This was the attitude of people who reared families during the Depression. It was, at very best, a disgrace to have to take money from the government. I suppose in her mind only ‘poor white trash’ took the dole. Prevalent in America was a strong work ethic and sense of sacrifice for the common good. This attitude was both a strength and problem President Franklin Roosevelt faced when he came to office in 1932 at the depth of the Depression. There was little work to be had, plenty of sacrifice to be called for.

FDR’s solution was to attack on several fronts. One attack was to create jobs with something called Works Projects Administration (WPA). What a family friend called the “working poor army”. Among WPA projects thousands of men worked for room and board plus about $50 a month – part of which must be sent home. Out of WPA came an amazing amount of infrastructure progress. In this town it meant paved roads and a water system of which we still use part.

All, or at least a significant number of FDR’s projects ended with the beginning of World War II. But, Roosevelt had enabled the nation to survive. It took about eight years, but Roosevelt put people without hope to work, encouraged and financed arts, retained in America a sense of worth. And, it kept my grandparents off the dreaded “dole”. The outcome of all this was what Tom Brokaw coined “the greatest generation” – my father’s.

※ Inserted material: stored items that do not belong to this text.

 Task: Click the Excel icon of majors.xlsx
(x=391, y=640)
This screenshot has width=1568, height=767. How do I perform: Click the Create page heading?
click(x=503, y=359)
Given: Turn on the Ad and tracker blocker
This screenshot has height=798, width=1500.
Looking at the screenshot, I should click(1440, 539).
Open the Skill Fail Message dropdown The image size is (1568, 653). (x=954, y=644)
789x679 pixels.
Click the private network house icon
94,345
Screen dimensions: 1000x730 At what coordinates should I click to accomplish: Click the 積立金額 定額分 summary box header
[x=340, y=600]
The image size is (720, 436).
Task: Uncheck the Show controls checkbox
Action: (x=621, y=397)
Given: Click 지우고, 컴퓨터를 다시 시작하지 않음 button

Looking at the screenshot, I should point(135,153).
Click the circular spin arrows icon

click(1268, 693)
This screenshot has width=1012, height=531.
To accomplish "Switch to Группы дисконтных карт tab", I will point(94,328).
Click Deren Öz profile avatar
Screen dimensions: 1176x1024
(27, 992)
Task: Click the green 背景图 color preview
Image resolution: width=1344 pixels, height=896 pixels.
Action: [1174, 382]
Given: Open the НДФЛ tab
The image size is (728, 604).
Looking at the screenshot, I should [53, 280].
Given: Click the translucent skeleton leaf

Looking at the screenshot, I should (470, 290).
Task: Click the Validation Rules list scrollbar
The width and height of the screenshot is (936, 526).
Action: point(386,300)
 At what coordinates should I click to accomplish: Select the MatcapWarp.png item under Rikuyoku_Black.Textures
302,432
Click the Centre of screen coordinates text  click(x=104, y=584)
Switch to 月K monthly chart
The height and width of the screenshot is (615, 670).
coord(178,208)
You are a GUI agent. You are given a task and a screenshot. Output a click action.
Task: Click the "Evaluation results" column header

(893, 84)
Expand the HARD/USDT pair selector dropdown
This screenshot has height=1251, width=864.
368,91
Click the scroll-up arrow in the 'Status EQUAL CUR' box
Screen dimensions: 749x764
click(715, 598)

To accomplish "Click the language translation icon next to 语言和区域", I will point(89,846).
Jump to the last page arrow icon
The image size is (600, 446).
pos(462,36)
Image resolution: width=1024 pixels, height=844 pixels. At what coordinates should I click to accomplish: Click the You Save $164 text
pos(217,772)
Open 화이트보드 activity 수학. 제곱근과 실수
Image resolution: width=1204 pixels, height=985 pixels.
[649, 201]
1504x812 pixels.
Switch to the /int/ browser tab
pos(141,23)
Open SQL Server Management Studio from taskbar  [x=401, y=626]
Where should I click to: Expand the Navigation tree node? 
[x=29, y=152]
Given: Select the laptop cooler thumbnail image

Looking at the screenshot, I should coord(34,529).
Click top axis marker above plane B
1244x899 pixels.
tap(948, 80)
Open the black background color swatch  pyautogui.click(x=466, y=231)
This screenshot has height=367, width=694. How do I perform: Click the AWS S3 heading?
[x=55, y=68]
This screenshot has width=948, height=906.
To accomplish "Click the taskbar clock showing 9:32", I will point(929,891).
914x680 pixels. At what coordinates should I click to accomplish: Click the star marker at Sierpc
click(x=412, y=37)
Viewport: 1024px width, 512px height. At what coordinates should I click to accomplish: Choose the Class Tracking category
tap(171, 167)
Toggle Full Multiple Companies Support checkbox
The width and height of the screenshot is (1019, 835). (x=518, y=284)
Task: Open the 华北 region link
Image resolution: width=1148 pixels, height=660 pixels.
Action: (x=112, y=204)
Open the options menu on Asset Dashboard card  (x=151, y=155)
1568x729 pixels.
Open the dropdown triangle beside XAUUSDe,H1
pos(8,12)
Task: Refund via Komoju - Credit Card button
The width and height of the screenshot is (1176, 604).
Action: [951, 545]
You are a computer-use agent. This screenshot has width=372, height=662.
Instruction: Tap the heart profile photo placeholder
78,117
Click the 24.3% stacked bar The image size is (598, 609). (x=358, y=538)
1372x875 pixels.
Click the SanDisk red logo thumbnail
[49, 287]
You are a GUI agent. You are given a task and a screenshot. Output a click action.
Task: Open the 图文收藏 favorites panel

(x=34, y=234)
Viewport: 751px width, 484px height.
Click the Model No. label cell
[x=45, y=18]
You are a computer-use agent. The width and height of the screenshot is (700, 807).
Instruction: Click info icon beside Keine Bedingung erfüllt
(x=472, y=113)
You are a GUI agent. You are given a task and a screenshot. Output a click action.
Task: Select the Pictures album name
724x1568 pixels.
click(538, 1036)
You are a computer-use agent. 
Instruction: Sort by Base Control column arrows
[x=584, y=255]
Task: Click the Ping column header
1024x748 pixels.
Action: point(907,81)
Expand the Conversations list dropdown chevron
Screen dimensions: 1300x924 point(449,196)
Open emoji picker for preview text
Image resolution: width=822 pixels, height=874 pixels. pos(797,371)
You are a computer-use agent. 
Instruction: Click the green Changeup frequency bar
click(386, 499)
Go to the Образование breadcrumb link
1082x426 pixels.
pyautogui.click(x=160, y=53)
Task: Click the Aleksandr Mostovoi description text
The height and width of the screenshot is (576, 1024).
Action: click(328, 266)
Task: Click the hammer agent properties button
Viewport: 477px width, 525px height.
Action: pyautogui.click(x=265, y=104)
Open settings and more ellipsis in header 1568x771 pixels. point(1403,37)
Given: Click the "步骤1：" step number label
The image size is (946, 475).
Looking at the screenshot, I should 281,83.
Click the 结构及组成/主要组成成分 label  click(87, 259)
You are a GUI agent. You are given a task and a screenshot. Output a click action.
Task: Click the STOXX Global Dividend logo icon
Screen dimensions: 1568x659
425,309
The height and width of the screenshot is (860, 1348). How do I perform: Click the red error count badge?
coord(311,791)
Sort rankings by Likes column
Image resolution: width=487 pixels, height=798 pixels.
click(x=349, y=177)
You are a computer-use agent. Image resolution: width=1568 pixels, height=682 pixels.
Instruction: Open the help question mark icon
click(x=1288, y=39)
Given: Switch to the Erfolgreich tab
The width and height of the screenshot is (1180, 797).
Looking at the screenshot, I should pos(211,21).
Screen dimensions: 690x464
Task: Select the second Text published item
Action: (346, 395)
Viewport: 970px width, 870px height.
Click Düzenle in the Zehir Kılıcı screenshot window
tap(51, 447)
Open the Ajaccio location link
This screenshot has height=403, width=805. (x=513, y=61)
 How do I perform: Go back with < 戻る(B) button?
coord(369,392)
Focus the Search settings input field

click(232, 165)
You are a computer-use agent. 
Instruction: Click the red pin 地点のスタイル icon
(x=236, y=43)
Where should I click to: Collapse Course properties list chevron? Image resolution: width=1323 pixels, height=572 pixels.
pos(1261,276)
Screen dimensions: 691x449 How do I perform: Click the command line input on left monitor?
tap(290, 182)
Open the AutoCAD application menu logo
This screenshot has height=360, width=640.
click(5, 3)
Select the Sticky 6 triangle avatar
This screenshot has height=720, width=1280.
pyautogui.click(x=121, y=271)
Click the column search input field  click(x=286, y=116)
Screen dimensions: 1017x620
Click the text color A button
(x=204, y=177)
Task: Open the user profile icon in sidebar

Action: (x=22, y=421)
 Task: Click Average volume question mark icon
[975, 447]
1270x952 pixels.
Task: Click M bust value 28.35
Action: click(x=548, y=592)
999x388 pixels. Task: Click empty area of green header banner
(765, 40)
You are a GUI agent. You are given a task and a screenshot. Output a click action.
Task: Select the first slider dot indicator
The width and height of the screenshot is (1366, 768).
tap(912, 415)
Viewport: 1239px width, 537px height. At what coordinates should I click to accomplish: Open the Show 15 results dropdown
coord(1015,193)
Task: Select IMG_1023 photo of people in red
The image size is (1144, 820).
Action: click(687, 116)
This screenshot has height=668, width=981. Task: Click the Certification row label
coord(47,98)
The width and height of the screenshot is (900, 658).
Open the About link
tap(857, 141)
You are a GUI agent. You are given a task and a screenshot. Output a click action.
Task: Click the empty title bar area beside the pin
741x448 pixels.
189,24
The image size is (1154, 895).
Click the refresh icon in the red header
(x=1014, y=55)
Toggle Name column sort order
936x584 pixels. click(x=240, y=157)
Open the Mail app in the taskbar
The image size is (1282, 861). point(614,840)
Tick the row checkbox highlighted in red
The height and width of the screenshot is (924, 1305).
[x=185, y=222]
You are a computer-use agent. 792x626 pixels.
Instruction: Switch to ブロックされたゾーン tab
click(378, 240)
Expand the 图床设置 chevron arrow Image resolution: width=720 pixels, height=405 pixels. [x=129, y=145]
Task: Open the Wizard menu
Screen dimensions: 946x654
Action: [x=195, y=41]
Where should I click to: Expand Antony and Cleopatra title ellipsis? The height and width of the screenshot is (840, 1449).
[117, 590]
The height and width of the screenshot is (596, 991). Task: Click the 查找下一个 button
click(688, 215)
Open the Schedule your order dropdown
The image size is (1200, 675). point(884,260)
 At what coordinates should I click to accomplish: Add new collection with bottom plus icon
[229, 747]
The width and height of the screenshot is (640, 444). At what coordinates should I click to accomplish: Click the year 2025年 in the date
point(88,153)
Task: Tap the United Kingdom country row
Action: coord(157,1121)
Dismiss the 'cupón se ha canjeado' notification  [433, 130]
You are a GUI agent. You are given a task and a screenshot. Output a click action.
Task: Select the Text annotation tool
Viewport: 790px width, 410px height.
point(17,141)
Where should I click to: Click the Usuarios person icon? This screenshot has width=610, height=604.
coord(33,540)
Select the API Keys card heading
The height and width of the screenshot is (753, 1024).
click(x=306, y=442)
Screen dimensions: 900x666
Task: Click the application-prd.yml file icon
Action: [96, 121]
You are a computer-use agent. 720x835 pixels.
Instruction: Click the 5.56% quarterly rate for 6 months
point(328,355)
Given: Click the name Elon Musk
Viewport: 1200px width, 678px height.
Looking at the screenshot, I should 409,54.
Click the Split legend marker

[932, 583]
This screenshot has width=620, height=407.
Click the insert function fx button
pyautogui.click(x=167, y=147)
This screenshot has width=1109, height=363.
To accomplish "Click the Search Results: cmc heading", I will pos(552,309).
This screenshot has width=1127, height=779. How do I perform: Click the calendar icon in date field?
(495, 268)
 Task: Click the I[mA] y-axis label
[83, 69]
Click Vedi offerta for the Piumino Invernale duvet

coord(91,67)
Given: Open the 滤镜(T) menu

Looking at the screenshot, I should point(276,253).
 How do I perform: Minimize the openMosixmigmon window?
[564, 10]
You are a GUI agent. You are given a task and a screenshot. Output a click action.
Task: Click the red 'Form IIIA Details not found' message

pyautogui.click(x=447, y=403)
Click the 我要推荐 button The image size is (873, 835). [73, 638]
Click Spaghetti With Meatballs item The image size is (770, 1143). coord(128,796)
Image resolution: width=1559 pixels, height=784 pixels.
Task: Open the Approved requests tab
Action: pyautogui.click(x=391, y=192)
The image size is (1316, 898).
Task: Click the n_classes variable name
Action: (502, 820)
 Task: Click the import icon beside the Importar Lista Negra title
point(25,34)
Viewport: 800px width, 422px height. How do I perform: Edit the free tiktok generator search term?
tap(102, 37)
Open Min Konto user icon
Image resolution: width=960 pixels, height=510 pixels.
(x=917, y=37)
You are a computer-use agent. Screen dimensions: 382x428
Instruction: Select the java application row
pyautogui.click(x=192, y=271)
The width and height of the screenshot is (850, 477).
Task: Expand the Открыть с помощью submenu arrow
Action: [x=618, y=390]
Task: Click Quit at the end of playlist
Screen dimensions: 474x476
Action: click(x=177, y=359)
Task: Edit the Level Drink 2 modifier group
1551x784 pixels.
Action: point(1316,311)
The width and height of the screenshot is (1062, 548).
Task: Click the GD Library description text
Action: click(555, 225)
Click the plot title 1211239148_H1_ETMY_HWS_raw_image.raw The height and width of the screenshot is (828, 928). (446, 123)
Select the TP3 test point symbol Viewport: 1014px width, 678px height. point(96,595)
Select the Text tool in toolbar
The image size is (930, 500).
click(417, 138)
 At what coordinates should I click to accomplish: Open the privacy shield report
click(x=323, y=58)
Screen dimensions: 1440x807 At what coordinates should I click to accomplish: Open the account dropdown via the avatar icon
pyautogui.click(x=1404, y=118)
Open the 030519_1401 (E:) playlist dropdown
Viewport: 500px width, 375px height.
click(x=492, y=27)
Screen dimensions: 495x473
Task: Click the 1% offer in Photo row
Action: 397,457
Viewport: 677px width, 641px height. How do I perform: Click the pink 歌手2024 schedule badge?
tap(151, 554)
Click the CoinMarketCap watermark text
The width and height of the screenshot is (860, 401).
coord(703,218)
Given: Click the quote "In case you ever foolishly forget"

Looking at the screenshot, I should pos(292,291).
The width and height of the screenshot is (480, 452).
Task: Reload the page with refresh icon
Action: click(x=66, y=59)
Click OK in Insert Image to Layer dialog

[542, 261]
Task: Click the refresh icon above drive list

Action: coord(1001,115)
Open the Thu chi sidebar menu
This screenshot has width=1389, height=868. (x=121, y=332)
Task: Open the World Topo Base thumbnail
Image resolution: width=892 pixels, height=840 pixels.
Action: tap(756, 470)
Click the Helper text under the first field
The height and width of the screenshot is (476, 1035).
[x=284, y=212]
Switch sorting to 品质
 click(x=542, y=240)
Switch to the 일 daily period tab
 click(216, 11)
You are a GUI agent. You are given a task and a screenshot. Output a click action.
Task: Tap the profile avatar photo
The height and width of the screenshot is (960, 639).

On the TV machine today we are informed $2800 ‘economic stimulus’ will soon be deposited automatically into our bank account. Those who desperately need this money will quickly see it disappear. Those of us who could easily live without it will get money which we neither needed nor earned. Guess the economy will be helped, this week. But, do find myself wondering if my grandmother might think of all this as America “going on the Dole”?